Electronic Thesis and Dissertation Repository

Degree

Doctor of Philosophy

Program

Geography

Supervisor

Dr. Dan Shrubsole

2nd Supervisor

Dr. Gordon McBean

Joint Supervisor

Abstract

Flood risk is a growing concern in Canada’s cities. Residents of these cities have differential risk according to their unique vulnerability and exposure to flood hazards. Factors related to societal structural forces, human agency, and place interact to produce vulnerability to hazards. Analysis of the factors that influence vulnerability will lead to a better understanding of how unequal vulnerability to hazards is produced among residents of a city. This dissertation investigates the factors that influence vulnerability to flood hazards in a Canadian coastal urban region, Metro Vancouver. It develops and applies a conceptual framework for looking across scales and across actors to identify and situate the factors that influence vulnerability. The study uses multiple research methods to investigate these factors, including statistical analysis of population data, focus groups with municipal practitioners, a practitioner survey, a residential survey, and informal interviews with residents.

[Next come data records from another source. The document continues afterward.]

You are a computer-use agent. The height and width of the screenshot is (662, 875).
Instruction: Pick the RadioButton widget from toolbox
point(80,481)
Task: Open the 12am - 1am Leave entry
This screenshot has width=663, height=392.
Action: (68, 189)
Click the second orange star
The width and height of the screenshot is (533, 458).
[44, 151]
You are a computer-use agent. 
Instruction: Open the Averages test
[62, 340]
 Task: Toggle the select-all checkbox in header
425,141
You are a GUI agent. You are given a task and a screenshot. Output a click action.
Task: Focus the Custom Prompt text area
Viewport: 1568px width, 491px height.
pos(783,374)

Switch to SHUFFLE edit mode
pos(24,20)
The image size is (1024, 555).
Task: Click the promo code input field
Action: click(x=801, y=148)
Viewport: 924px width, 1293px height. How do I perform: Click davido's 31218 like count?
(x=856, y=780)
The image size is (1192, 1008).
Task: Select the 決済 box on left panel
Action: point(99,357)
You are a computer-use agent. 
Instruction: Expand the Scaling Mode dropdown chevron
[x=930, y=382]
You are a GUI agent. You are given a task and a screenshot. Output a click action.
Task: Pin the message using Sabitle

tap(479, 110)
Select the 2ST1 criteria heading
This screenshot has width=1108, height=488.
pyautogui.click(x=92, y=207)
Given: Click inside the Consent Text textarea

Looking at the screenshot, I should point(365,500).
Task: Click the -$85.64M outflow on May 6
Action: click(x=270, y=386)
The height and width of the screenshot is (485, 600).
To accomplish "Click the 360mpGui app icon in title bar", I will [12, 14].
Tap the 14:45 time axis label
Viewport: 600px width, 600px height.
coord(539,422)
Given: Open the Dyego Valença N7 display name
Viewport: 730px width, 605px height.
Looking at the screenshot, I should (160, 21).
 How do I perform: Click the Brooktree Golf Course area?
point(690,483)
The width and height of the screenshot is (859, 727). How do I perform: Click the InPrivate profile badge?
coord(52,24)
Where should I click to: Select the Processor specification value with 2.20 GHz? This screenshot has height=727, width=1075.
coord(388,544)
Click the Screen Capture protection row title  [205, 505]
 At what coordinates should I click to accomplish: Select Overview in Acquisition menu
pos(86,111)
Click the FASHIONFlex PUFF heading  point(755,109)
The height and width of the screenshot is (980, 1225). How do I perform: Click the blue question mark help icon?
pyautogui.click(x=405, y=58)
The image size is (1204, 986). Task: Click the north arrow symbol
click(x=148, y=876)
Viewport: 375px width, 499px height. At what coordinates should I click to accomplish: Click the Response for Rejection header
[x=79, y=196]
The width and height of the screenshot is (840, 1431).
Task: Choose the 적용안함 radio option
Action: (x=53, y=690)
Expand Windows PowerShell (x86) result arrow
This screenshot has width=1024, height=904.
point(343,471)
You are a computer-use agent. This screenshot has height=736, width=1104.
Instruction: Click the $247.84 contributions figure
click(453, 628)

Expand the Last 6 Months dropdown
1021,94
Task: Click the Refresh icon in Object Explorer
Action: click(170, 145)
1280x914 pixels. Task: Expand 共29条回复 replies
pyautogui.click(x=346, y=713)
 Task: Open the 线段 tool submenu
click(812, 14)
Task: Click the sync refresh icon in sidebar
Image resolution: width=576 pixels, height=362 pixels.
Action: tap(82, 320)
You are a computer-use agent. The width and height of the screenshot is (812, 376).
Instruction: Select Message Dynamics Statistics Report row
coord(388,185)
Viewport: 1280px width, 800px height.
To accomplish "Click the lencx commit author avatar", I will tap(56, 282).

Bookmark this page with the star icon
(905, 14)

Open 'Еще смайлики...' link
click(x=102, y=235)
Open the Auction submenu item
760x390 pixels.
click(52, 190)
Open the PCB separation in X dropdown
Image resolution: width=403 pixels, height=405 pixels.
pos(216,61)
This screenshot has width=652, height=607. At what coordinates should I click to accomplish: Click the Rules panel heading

The investigation centres on what I refer to as indicators and determinants of vulnerability, and how they interact to produce vulnerability. Social vulnerability is identified as an important determinant of vulnerability, and indicators of social vulnerability are tested with an index of population data at the neighbourhood scale. A participatory process illustrates that the input of municipal flood managers can be used to make a quantitative assessment of social vulnerability more meaningful to those working in local policy and reveals findings about how practitioners view vulnerability in their community. Institutional arrangements such as development regulations and property insurance are found to be another key determinant that influences vulnerability. The availability of overland flood insurance, as an institutional arrangement were it to be introduced in Canada, would have implications for residential vulnerability and the current regime of public flood management. Institutional arrangements appear to interact with social vulnerability and other determinants to allow some groups of people to live in hazardous places without taking on the full associated risk. The findings of the study offer insights to what produces vulnerability and how, or whether, policy measures can address these factors to equitably reduce risk.